I've heard this "an EXPERIENCED PA....beats a... whatever" argument more than a few times.
Everyone needs to remember this: experience is not a function of degree. Experience is experience. You can re-write the above sentence to read "an EXPERIENCED EM physician", and the statement holds true. You're always going to want an experienced individual making the calls over an inexperienced individual.
The dove-tail argument here is that being an MD and completing an EM residency gives you more experience by definition as a sheer function of hours spent in training. Period.
My two-cents is as follows: Is there a lot of completely irrelevant nonsense taught in medical school? You bet. Nobody cares about things like JAK-STAT pathways and naming the cofactors in the oxidative phosphorylation. Can medical school be streamlined to create better physicians in less time? Sure; I'm doing my 'academic project' on how a lot of med-school material is just useless and shouldn't be taught. However, I've also taught a number of PA-school lectures, and there's no comparison. MDs know more because they learn more material; MDs have a broader and deeper understanding of pathophysiology. Period. Graduate an MD and a PA at the same time; and you're going to have two individuals with an equal number of years of experience as they both go on. One is always going to know more.
I disagree with the bolded section. I rediscovered the utility of knowing those cofactors in a project I'm working on as a marker of disease. A couple of fellows in my program tested drugs that take advantage of JAK-STAT pathways in SCC. We should not downplay the general preparation and wide information base the MD provides, just because every doc doesn't use 100% of it. You will not know when one of those random facts becomes relevant.
I welcome your criticism, as its good for my project.
Counterargument: While your projects are important (and sound very cool) you're doing academic research; not clinical medicine. Until it becomes clinically applicable medicine; it could be left out of medical school and save we clinicians a lot of suffering and time. The vast majority of MDs out there never do what you're doing, and as a result don't care and don't need to care. I propose keeping "medical school" for clinicians, and streamlining the process to get more docs out there, faster, with better clinical acumen. That's what the nation needs right now.
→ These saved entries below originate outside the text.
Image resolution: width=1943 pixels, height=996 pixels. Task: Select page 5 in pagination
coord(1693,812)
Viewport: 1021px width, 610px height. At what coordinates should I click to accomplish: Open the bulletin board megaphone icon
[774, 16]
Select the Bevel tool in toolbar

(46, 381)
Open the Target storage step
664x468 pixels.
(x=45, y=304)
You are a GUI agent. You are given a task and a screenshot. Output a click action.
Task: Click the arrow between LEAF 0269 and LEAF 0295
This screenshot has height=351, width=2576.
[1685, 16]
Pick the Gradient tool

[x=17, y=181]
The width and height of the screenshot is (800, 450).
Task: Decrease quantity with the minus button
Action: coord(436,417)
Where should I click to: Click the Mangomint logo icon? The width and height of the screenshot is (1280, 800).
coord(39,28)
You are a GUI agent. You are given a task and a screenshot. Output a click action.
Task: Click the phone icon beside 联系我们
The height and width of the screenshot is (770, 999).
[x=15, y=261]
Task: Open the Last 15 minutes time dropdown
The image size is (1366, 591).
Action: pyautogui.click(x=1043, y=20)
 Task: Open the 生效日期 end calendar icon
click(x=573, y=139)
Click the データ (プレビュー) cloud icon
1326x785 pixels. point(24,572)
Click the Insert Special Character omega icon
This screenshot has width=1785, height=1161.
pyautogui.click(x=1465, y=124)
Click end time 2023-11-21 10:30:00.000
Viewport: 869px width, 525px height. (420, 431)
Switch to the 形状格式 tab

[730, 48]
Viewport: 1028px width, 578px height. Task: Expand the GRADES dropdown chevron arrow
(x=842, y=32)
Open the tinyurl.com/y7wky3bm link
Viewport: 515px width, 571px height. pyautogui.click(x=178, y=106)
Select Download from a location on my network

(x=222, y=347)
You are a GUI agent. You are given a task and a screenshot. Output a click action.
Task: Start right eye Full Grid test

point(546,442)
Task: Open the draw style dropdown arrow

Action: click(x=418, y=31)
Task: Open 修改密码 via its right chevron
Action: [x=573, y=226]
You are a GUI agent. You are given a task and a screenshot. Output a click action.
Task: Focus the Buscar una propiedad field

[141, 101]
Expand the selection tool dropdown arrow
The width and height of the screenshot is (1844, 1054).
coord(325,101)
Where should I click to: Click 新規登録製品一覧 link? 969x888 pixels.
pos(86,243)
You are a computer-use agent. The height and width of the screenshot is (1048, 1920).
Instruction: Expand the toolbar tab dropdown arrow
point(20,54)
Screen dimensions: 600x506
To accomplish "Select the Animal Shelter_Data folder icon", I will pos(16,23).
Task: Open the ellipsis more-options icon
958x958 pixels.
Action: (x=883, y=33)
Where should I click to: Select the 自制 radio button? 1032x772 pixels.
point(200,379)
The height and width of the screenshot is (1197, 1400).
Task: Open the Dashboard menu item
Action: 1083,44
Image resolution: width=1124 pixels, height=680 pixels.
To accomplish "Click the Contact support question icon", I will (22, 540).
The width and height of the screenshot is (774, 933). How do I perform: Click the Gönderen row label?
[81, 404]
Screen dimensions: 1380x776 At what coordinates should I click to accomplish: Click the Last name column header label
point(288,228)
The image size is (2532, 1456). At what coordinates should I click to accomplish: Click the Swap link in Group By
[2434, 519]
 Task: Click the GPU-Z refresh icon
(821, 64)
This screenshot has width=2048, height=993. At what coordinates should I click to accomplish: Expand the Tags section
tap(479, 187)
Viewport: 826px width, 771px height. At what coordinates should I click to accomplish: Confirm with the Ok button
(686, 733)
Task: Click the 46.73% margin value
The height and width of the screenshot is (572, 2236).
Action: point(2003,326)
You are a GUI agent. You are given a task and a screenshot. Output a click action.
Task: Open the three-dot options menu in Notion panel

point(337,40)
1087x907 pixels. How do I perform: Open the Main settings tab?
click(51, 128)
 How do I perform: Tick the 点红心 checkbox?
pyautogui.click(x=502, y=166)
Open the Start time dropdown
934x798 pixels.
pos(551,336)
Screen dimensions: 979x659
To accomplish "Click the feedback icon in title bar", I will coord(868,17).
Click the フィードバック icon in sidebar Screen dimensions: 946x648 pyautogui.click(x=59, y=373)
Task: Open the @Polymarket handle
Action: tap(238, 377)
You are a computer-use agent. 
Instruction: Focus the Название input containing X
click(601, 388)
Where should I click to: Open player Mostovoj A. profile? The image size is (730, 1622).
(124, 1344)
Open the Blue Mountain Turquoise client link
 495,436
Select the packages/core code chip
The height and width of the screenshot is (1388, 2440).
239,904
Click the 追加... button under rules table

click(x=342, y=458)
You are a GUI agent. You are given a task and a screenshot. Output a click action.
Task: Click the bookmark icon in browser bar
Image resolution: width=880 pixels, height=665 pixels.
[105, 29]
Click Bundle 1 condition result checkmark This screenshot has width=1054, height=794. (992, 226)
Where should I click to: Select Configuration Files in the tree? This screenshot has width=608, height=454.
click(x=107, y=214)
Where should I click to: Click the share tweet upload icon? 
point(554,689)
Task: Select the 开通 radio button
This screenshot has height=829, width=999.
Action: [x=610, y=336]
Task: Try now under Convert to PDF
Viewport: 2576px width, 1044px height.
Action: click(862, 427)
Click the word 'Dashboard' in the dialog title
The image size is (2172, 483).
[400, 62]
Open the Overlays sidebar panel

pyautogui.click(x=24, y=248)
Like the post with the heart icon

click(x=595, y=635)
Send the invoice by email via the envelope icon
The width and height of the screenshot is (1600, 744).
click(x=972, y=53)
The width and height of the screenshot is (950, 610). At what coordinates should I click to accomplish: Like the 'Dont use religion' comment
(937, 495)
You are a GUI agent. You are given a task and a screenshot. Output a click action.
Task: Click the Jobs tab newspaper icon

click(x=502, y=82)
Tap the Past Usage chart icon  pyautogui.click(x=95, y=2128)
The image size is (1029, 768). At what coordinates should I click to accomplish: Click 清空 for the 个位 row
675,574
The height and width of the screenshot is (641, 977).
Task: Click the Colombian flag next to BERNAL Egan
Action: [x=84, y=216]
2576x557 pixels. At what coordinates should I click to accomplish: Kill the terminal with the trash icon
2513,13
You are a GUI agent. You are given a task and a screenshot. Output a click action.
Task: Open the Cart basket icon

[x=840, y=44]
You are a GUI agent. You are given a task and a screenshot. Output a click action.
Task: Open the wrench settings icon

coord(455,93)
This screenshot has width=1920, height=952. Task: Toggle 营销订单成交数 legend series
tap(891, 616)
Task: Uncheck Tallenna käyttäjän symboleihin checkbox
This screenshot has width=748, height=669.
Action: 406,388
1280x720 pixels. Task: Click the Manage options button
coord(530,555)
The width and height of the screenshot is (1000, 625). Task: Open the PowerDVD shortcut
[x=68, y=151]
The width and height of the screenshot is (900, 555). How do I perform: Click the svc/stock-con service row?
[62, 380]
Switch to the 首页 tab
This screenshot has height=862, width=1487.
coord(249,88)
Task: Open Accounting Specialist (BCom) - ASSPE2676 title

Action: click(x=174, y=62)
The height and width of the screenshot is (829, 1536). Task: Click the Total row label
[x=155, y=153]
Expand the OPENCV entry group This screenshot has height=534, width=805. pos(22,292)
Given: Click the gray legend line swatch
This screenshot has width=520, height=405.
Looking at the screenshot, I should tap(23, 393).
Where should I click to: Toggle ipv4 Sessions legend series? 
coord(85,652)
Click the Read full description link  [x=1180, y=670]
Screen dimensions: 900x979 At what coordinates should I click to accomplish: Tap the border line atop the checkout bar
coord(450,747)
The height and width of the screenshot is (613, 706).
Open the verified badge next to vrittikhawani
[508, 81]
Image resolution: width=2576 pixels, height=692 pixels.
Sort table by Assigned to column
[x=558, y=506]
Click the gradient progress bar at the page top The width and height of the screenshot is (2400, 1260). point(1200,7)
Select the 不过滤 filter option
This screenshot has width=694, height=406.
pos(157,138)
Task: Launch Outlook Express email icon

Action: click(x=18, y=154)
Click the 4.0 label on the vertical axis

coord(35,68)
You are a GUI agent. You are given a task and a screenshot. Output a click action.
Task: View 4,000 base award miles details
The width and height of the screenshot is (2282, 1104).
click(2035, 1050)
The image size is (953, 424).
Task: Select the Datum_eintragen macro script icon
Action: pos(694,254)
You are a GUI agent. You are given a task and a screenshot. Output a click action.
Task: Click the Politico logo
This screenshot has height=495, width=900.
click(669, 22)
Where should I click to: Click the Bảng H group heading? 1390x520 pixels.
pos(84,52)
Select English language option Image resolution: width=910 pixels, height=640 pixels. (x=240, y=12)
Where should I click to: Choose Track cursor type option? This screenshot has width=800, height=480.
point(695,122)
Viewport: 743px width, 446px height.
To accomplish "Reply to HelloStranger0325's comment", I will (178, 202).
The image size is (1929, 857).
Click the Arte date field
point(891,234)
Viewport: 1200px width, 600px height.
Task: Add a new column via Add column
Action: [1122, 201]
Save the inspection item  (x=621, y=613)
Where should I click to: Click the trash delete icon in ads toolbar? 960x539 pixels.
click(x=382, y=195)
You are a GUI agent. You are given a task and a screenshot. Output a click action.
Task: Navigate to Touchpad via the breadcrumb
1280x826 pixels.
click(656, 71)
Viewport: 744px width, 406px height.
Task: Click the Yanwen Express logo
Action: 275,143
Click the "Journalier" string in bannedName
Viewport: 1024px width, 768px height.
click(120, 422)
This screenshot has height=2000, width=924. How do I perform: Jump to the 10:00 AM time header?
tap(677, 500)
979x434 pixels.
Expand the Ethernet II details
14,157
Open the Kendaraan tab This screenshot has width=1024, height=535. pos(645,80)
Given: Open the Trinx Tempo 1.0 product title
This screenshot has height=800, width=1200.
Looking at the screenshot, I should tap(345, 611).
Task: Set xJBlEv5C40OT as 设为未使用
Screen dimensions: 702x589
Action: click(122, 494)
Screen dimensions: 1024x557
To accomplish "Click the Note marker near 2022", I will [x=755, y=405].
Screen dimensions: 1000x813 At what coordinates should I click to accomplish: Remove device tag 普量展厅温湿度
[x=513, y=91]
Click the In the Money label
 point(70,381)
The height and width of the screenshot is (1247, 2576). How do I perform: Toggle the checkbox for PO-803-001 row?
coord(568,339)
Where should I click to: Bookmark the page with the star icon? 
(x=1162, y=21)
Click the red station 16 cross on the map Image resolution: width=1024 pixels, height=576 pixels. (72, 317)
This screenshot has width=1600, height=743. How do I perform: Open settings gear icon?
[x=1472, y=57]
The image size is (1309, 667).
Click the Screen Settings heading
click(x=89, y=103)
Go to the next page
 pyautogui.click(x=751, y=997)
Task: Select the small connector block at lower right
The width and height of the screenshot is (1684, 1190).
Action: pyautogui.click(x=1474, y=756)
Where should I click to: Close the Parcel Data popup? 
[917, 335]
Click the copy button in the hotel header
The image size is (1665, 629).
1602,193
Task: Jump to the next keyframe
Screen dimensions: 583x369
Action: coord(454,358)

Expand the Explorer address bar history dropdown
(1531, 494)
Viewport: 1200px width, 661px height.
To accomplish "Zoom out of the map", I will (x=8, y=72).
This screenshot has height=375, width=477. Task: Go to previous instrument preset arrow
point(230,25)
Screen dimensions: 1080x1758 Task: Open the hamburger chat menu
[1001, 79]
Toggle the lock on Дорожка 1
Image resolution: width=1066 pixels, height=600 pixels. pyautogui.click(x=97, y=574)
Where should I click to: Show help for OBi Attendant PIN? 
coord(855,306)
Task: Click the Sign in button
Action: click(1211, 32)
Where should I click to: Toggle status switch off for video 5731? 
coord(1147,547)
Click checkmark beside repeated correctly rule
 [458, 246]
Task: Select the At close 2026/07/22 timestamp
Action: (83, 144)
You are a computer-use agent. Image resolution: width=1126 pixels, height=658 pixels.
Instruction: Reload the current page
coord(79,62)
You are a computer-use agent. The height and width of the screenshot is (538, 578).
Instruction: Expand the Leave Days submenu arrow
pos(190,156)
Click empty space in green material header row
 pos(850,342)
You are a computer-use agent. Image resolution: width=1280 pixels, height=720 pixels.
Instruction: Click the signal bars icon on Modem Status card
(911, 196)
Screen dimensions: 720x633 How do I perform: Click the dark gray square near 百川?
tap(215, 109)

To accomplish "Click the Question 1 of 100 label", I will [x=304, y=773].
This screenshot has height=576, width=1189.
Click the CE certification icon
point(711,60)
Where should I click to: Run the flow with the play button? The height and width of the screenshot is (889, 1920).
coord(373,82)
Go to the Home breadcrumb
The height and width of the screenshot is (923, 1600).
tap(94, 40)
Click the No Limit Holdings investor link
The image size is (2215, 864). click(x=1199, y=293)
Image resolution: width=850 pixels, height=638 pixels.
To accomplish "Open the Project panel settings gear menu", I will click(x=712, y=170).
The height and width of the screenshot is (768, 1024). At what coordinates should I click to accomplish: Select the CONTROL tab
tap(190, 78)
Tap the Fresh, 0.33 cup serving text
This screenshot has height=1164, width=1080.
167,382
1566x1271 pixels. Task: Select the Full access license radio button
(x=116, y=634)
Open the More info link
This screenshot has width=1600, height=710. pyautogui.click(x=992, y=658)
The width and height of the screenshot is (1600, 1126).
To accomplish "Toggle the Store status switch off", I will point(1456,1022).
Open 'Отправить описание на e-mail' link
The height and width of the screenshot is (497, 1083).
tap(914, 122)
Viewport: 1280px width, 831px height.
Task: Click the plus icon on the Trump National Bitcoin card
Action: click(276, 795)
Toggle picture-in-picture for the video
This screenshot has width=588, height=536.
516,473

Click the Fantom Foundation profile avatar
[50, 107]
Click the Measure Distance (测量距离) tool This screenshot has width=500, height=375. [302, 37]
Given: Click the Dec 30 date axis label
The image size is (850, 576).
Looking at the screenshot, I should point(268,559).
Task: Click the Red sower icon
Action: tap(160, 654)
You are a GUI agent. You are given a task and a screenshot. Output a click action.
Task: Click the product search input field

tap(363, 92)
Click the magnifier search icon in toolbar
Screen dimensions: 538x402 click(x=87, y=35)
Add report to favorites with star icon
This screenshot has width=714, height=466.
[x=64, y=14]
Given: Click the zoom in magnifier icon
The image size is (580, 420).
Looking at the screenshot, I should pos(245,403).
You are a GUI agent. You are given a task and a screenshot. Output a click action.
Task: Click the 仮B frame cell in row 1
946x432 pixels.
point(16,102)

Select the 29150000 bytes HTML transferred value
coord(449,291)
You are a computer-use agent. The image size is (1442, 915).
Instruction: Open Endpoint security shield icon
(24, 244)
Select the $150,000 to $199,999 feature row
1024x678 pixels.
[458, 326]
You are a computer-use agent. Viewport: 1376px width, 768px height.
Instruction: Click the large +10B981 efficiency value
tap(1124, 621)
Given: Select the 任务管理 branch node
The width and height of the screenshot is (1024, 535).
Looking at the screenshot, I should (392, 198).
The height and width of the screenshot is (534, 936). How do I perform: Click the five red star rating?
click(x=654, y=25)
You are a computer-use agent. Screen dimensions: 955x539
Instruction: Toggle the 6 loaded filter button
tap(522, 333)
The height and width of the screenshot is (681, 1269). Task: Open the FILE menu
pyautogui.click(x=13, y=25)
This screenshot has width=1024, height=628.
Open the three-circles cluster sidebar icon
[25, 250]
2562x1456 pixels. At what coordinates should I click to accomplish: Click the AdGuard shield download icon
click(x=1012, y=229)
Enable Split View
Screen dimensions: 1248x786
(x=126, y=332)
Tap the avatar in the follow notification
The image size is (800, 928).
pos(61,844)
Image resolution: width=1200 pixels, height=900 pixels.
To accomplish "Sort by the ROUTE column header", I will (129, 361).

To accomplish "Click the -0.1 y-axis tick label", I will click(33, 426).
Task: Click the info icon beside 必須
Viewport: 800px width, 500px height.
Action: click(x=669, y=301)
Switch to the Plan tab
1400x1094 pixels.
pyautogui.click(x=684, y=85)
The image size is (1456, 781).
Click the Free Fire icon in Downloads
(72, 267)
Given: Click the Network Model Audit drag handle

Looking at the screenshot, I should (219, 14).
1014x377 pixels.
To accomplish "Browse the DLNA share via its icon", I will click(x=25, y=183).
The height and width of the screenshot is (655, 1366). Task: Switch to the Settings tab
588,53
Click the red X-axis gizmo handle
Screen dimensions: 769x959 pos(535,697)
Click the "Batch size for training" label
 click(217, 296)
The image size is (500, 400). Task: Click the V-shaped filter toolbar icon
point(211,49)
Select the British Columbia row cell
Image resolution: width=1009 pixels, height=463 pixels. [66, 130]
Your research sounds cool; but its PhD work; not MD work. If we cut out the PhD work; you can spend more time learning clinical medicine and coming out of school more competent. If the knowledge is very specialty-specific (say, the SCC that you mention); then it can and should be learned in that specific residency/fellowship. Your average say, Anesthesiologist is never going to use that data; so why torture him/her by making him learn it?
This all stemmed from the following phenomenon, which I know wasn't unique to me. During my intern year, I found myself able to recite all sorts of USELESS knowledge about PKB and signaling pathways; and was mystified by the 'routine' things that went into clinical decision-making. All the nurses knew that you had to double-cover for Pseudomonas, but why didn't I? I spent a large portion of medical school forcefeeding myself clinically useless junk. Bogus. I felt like I was robbed of time. Make me a better clinician; I thought that's what you learned in medical school.
More comments/criticism welcome.
Heh, how else would we know who deserves to be the neuro surgeons? From my perspective it seems those in power will never get rid of a way to stratify individuals, unless you provide an alternative.